Reputation: 3416
I have a Polygon
structure and a function with the following signature
Polygon myfunction(Polygon &pol1, Polygon &pol2, int rot1, int rot2);
in which pol1 and pol2 are Polygon
s, rot1 and rot2 are rotation applied to pol1 and pol2.
I need to store all the results of myfunction
applied to a set of polygons and a set of admissible rotations.
So, for example, if I have 100 polygons and 4 admissible rotations, I need to store 100*100*4*4 = 160000 polygons.

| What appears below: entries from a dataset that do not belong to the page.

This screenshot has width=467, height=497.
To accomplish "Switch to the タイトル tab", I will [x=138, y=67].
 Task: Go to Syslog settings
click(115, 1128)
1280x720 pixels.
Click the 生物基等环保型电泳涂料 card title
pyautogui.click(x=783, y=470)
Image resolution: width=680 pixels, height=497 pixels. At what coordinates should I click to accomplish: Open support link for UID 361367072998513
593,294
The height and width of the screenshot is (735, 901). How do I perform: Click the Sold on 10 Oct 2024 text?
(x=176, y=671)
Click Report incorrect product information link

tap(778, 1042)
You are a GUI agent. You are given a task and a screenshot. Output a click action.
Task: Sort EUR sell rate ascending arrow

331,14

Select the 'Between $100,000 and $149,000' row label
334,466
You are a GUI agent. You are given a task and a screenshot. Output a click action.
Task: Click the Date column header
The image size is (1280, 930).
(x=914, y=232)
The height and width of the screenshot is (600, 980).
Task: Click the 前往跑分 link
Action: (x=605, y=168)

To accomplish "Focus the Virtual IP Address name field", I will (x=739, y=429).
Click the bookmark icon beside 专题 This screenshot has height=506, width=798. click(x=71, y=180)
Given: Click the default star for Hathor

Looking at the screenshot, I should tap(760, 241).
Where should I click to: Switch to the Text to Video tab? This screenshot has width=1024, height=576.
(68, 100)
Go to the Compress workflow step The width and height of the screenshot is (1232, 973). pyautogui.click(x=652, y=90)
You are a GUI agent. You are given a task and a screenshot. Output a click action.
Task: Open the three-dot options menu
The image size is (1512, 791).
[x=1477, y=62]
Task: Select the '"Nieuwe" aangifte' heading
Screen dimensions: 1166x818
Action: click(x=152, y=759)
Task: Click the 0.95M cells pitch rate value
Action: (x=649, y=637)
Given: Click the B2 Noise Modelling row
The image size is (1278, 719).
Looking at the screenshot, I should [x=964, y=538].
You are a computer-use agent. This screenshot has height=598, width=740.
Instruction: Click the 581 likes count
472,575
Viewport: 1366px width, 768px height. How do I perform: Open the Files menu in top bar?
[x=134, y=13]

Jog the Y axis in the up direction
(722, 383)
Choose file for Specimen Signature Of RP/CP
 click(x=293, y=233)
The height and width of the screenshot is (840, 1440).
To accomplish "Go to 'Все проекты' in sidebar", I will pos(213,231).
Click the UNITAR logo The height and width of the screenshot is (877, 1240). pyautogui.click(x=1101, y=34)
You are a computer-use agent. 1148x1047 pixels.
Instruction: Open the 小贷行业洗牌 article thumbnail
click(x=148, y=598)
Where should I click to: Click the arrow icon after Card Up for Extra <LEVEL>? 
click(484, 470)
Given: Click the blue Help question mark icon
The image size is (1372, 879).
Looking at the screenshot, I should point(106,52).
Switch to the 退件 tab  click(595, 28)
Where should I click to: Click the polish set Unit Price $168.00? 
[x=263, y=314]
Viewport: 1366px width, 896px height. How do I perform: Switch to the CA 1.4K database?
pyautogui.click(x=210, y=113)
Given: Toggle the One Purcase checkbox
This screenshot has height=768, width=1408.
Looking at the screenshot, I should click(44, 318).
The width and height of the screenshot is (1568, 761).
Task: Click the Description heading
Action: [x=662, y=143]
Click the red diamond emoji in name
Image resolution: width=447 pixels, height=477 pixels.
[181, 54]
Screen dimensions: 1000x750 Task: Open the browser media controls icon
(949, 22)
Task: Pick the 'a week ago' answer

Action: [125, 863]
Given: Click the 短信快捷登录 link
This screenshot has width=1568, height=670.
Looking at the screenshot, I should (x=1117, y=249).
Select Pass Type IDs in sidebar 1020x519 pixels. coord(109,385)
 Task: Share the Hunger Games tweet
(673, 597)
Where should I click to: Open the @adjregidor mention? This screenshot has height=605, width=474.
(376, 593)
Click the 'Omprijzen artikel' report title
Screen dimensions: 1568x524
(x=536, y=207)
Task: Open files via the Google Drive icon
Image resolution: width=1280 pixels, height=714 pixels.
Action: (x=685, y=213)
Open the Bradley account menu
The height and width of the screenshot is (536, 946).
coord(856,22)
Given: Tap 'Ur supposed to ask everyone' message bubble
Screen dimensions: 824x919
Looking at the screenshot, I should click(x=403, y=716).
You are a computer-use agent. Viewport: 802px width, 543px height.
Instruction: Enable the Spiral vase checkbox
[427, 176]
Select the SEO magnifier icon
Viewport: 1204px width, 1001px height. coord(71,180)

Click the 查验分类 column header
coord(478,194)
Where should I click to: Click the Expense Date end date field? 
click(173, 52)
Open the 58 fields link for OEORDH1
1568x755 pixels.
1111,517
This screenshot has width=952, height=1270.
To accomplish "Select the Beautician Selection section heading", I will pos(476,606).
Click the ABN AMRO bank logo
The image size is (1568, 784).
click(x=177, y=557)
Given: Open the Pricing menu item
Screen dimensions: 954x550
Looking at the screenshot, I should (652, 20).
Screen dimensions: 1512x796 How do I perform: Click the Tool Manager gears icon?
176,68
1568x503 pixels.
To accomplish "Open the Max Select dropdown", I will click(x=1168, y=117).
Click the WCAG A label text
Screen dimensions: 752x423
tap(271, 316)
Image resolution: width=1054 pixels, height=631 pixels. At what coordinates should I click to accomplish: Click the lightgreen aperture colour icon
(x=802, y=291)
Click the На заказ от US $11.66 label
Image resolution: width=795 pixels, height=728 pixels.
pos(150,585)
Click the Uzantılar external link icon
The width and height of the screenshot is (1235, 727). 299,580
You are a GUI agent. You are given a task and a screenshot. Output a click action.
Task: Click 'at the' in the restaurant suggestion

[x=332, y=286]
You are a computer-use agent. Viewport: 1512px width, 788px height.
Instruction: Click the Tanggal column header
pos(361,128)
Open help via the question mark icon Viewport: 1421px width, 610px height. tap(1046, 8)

I'm aware that I need a lot of memory, but I'm ok with it.
For the moment I'm storing them in a container like that:
vector<vector<vector<vector<Polygon>> results;
so that calling results[pol1][pol2][rot1][rot2];
I get the right polygon.
I know that accessing a single result could be quite inefficient, so how can I improve it?
Upvotes: 3
Views: 217
Reputation: 56509
It depends on many thing, my solution is mixing std::tuple
and std::map
typedef std::tuple<Polygon , Polygon , int, int> Params;
std::map<Params, Polygon> results;
Which maps parameters to results. In this case you can find result of an specific input efficiently.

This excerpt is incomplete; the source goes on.